In the Blink of an Eye • Walter Murch • 1993
On Cinema as Mass Intimacy
In Short
A single film is unchanging and aimed at general audiences, but manages to speak to different people in personal ways. Part of the way it accomplishes this is through a focus on human thought and the collaborative nature of its creation.
In Depth
The paradox of cinema is that it is most effective when it seems to fuse two contradictory elements—the general and the personal—into a kind of mass intimacy. The work itself is unchanging, aimed at an audience of millions, and yet—when it works—a film seems to speak to each member of the audience in a powerfully personal way.
The origins of this power are mysterious, but I believe they come from two of the primary characteristics of motion picture: that it is a theater of thought and that it is a collaborative art. (p.142-143)
Interaction designers also deal with the paradox of the general and the personal. On one hand, we create abstract models of experience and draw upon general principles in order to explore a design. On the other hand, the product of that process is ultimately experienced by a particular person in a personal way. Interaction design is an weird reconciliation between these two facts.

◆ ◆ ◆ ◆ ◆ ◆ ◆

◆ TO DO
1. What two characteristics of motion pictures does the page on cinema as mass intimacy name as the likely origins of cinema's power?
2. From the page on cinema as mass intimacy, extract the passage from "In the Blink" up to and including "collaborative art. (p.142-143)", copied word for word.
3. Extend the page on cinema as mass intimacy past its final sentence, carrying its discussion forward.

◆ EXCERPTED RECORDS

◆ ◆ ◆ ◆ ◆ ◆ ◆

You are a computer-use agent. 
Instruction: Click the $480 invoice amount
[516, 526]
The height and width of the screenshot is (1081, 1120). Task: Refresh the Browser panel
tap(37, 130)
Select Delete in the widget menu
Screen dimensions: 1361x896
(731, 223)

◆ ◆ ◆ ◆ ◆ ◆ ◆

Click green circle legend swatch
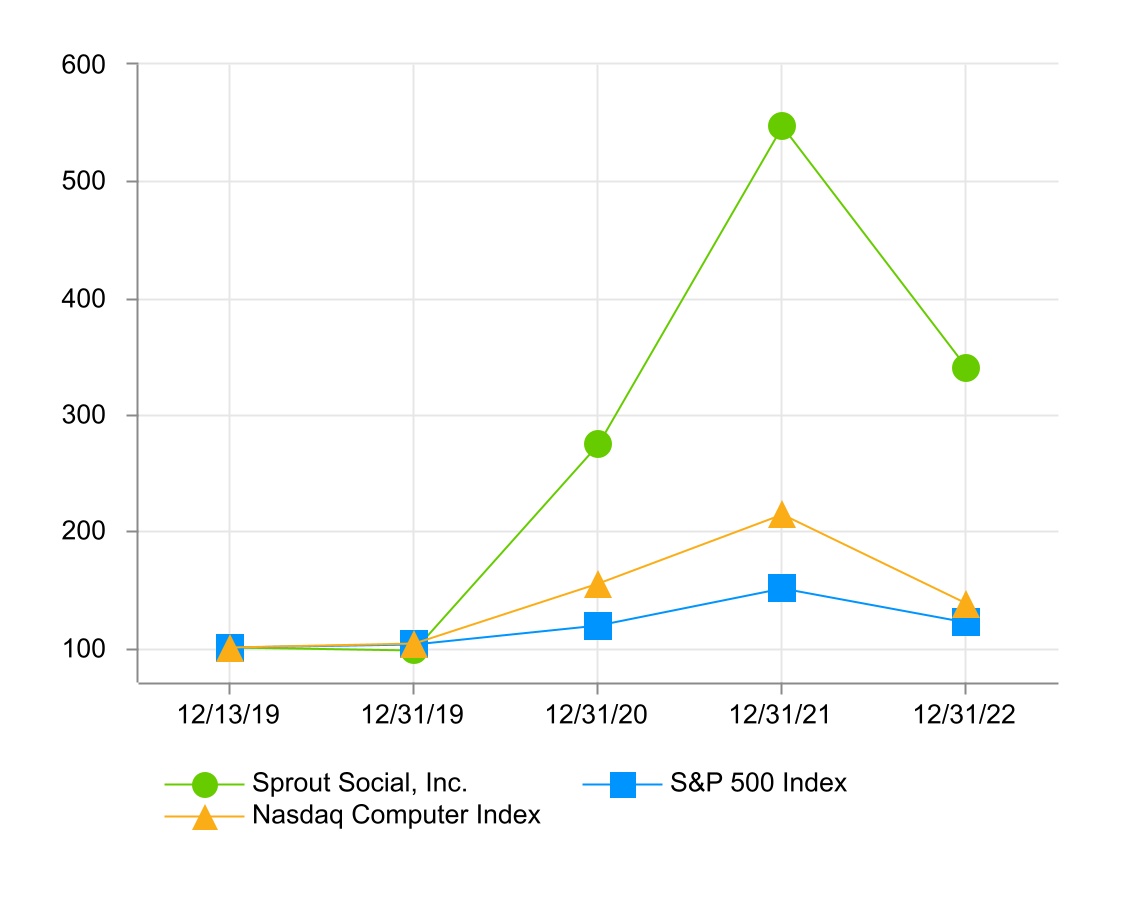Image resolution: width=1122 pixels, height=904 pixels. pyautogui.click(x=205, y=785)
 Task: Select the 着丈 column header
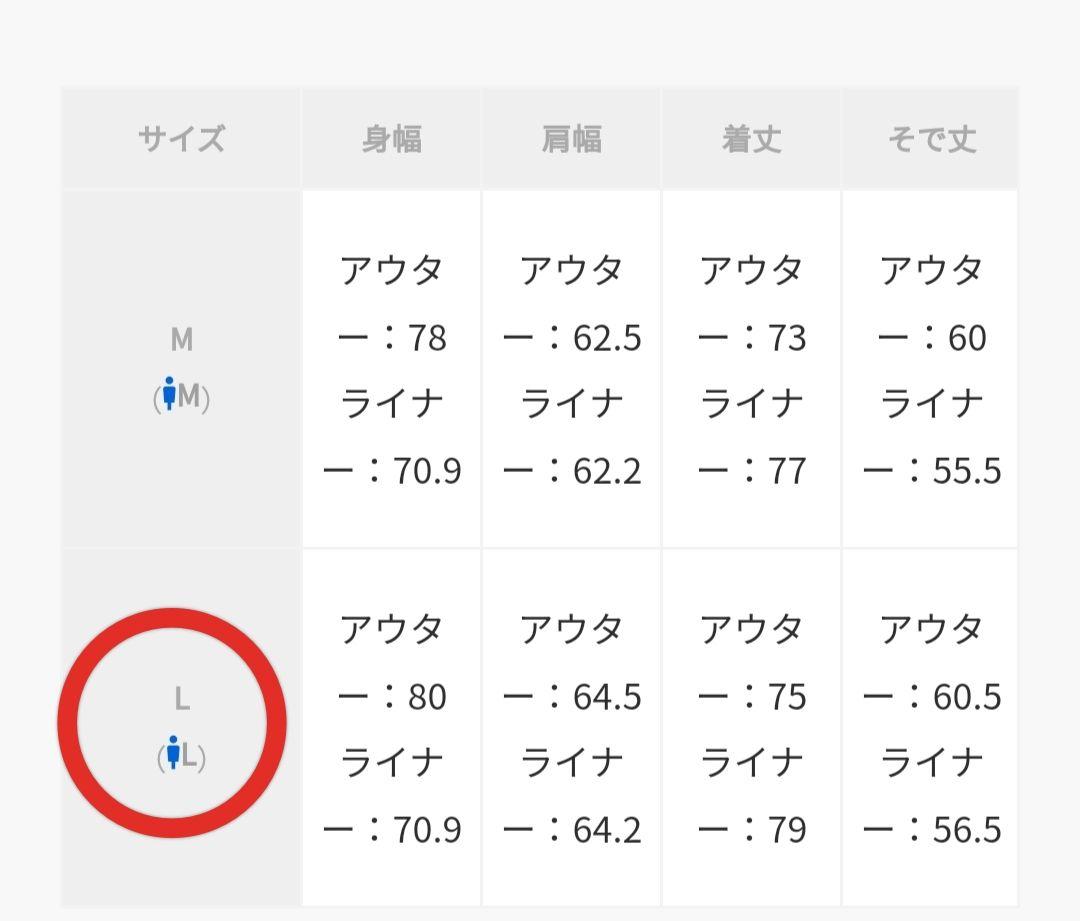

◆ ◆ ◆ ◆ ◆ ◆ ◆

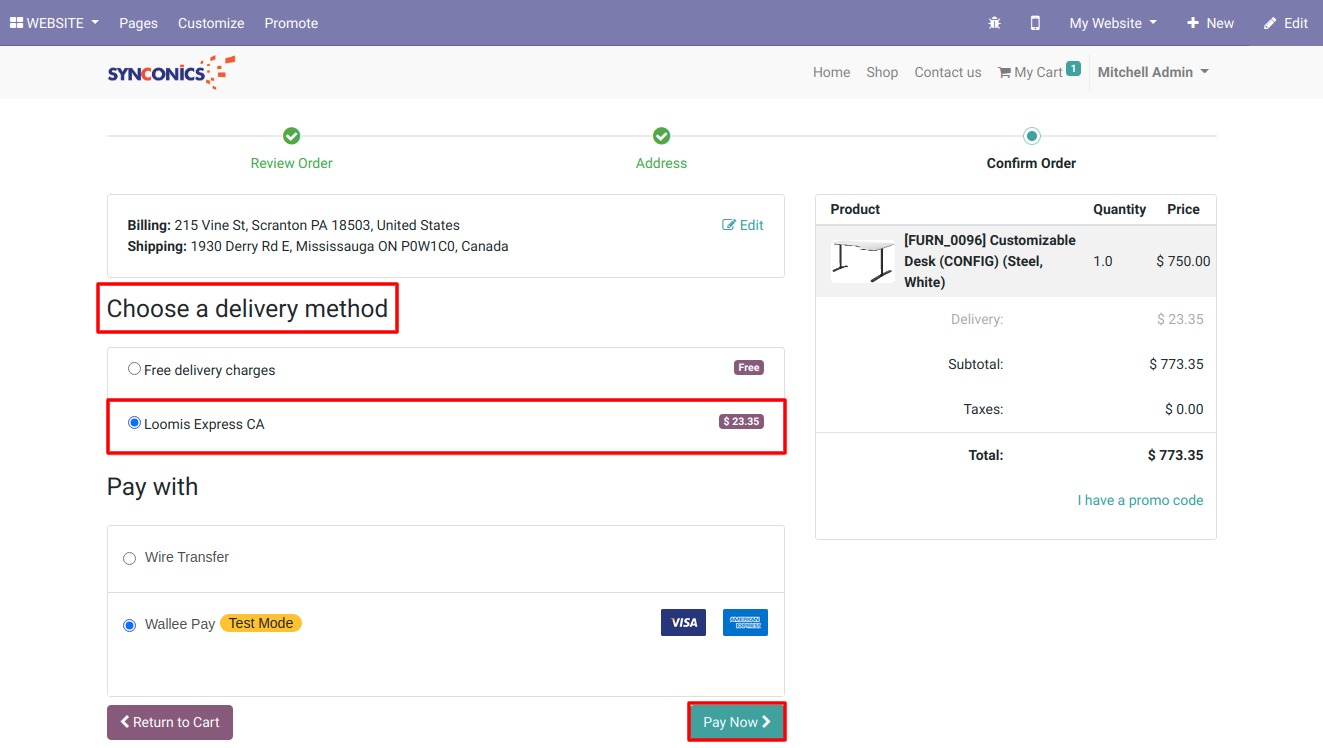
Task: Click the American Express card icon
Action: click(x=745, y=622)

◆ ◆ ◆ ◆ ◆ ◆ ◆

◆ THE REPLIES
1. Cinema is a theater of thought, and it is a collaborative art.

2.
In the Blink of an Eye • Walter Murch • 1993
On Cinema as Mass Intimacy
In Short
A single film is unchanging and aimed at general audiences, but manages to speak to different people in personal ways. Part of the way it accomplishes this is through a focus on human thought and the collaborative nature of its creation.
In Depth
The paradox of cinema is that it is most effective when it seems to fuse two contradictory elements—the general and the personal—into a kind of mass intimacy. The work itself is unchanging, aimed at an audience of millions, and yet—when it works—a film seems to speak to each member of the audience in a powerfully personal way.
The origins of this power are mysterious, but I believe they come from two of the primary characteristics of motion picture: that it is a theater of thought and that it is a collaborative art. (p.142-143)

3.
So it is interesting to look at Murch’s reasoning for how cinema manages to create this “mass intimacy.” First, he calls cinema a “theater of thought” in that it’s uniquely focused on making the thoughts of characters visible on screen. He implies that this essential focus on human experience and emotion is part of what allows the same film to be accessed by different people in a personal way.
His second point is particularly interesting because it isn’t about the film itself, but about how it was created. The fact that a film is a collaboration between multiple people creates “a multi-faceted and yet integrated complexity that will have the greatest chance of catching and sustaining the interest of the audience, which is itself a multi-faceted entity in search of integration.” (p.143)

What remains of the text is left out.